The graph is represented with a given 0-indexed array edges of size n, indicating that there is a directed edge from node i to node edges[i]. If there is no outgoing edge from i, then edges[i] == -1.

You are also given two integers node1 and node2.

Return the index of the node that can be reached from both node1 and node2, such that the maximum between the distance from node1 to that node, and from node2 to that node is minimized. If there are multiple answers, return the node with the smallest index, and if no possible answer exists, return -1.

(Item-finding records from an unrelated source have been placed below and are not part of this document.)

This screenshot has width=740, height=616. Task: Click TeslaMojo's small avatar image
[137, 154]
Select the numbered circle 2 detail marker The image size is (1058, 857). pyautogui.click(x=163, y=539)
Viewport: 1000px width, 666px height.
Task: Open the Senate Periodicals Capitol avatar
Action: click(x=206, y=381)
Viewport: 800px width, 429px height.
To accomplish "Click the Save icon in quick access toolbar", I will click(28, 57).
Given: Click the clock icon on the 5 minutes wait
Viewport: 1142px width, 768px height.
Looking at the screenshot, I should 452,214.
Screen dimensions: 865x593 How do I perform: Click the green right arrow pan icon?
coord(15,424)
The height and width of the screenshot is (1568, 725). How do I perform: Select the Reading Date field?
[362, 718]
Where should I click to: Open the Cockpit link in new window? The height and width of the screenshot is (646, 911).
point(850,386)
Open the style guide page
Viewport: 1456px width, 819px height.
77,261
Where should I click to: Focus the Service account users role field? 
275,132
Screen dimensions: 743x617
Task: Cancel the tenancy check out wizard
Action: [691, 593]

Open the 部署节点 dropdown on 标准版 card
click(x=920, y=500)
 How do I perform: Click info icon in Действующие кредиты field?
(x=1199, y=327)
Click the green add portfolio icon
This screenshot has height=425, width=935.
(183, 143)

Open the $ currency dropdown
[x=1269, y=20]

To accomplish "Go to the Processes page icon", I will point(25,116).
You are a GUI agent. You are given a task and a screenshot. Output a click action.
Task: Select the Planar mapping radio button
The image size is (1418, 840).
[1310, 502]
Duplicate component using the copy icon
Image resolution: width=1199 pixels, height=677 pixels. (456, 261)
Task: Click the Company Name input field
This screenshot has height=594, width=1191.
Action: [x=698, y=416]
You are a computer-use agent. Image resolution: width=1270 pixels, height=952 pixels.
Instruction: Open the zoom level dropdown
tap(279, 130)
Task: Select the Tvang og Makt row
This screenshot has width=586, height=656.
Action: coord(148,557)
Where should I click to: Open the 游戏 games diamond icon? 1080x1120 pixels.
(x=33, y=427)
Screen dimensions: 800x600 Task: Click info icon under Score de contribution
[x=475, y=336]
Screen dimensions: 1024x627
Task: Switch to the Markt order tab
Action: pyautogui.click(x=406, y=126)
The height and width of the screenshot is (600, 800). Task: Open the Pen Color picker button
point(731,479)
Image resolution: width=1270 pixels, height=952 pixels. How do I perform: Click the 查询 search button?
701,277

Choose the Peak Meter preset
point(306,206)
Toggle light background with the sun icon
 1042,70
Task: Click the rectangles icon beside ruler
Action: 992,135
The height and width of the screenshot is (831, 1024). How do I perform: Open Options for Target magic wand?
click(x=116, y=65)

Note that edges may contain cycles.

Input: edges = [2,2,3,-1], node1 = 0, node2 = 1
Output: 2
Explanation: The distance from node 0 to node 2 is 1, and the distance from node 1 to node 2 is 1.
The maximum of those two distances is 1. It can be proven that we cannot get a node with a smaller maximum distance than 1, so we return node 2.

Solution

/**
 * @param {number[]} edges
 * @param {number} node1
 * @param {number} node2
 * @return {number}
 */
function closestMeetingNode(edges, node1, node2) {
  //Declare maps to store the distance from each node to the other and count to count
  let map1 = {};
  let map2 = {};
  let count = 0;

  //Loop through the edges array and store the distance from each node to the other
  while (map1[node1] == undefined && node1 != -1) {
    map1[node1] = count;
    count++;
    node1 = edges[node1];
  }
  count = 0;
  //Loop through the edges array and store the distance from each node to the other
  while (map2[node2] == undefined && node2 != -1) {
    map2[node2] = count;
    count++;
    node2 = edges[node2];
  }
  //Declare a variable to store the max distance and a variable to store the result
  let max = Infinity;
  let res = -1;

  //Loop through the edges array and find the node that has the smallest max distance
  for (let i = 0; i < edges.length; i++) {
    //If the node is not in either map, continue
    if (map1[i] == undefined || map2[i] == undefined) continue;
    //Find the max distance between the two nodes
    let localMax = Math.max(map1[i], map2[i]);
    //If the max distance is smaller than the current max, update the max and the result
    if (localMax < max) {
      max = localMax;
      res = i;
    }
  }
  //Return the result
  return res;
}